The hula hoop method is a metaphor used to help individuals reduce stress and anxiety, establish healthy boundaries, and gain a sense of control over their lives. It is a cognitive behavioral tool that helps distinguish between what is within a person's control and what is not.
The Core Concept: Inside vs. Outside the Hoop
Imagine standing inside a hula hoop that is resting on the ground or around your waist. This circle represents your personal space, boundaries, and responsibility.
Inside the Hula Hoop (Your Domain): Everything inside the hoop is under your control. This includes your feelings, actions, choices, reactions, and responsibilities (e.g., what you eat, your daily decisions, your reactions to stress).
Outside the Hula Hoop (Not Your Domain): Everything outside the hoop is outside your control. This includes other people’s actions (including their words toward you), their moods and feelings, their choices, and their opinions.
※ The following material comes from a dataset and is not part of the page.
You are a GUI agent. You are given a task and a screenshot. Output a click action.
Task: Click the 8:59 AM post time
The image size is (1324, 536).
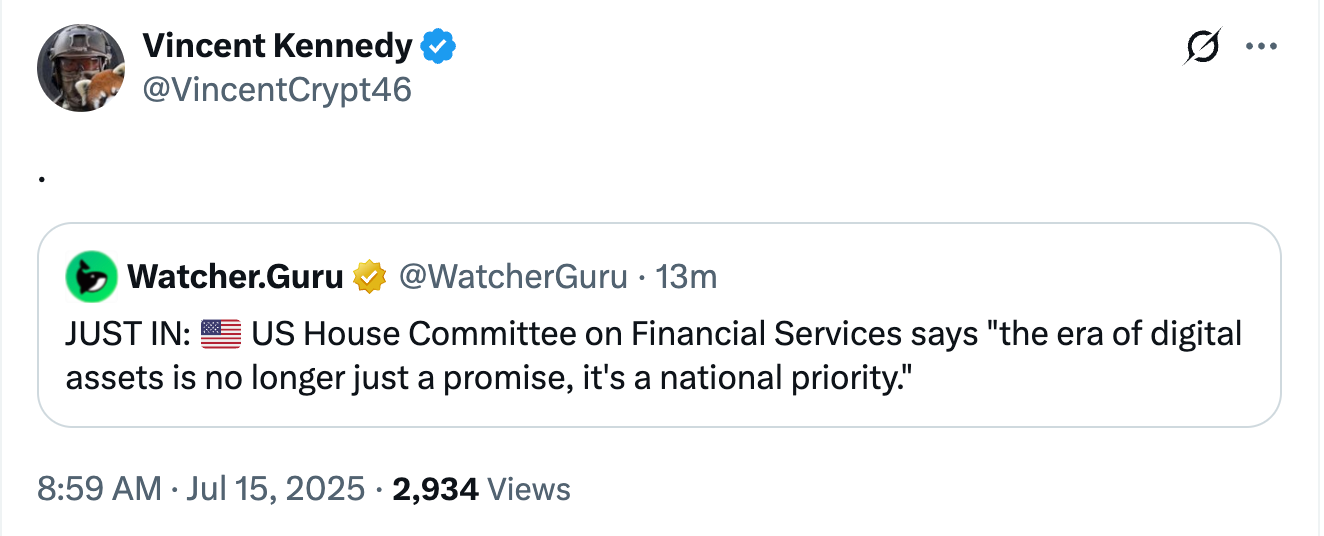99,489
How It Helps Mental Health
Managing Anxiety and Stress:
When feeling overwhelmed, this method encourages you to "focus on your own hoop," which reduces anxiety caused by trying to fix situations or people outside your control.
Establishing Boundaries:
It helps in identifying when others are trying to push their problems into your space ("playing bumper cars with the hula hoops") and allows you to say "no" or set firm boundaries.
Letting Go of Resentment:
The method encourages accepting that you cannot control the outcome of others' lives, often expressed through the saying, "Not your circus, not your monkeys".
Promoting Empowerment:
It reminds you that your personal power lies in controlling your own reactions, not in managing the world around you.
Practical Application
Identify the Problem:
Is the source of your stress something you can directly change, or is it someone else's choice?
Locate the Boundary:
If it's another person's problem, acknowledge it is outside your hula hoop.
Focus Inward:
Ask yourself: "What is my responsibility in this situation?" or "How can I take care of myself within my own hula hoop?".
Practice Letting Go:
If someone is making a bad decision, understand that you cannot reach into their hula hoop to fix it without neglecting your own.
This method is often used in therapy (such as Cognitive Behavioral Therapy aka CBT) and recovery programs to help relieve individuals of stress by letting go of trying to control the uncontrollable and instead focus on self-care and personal responsibility.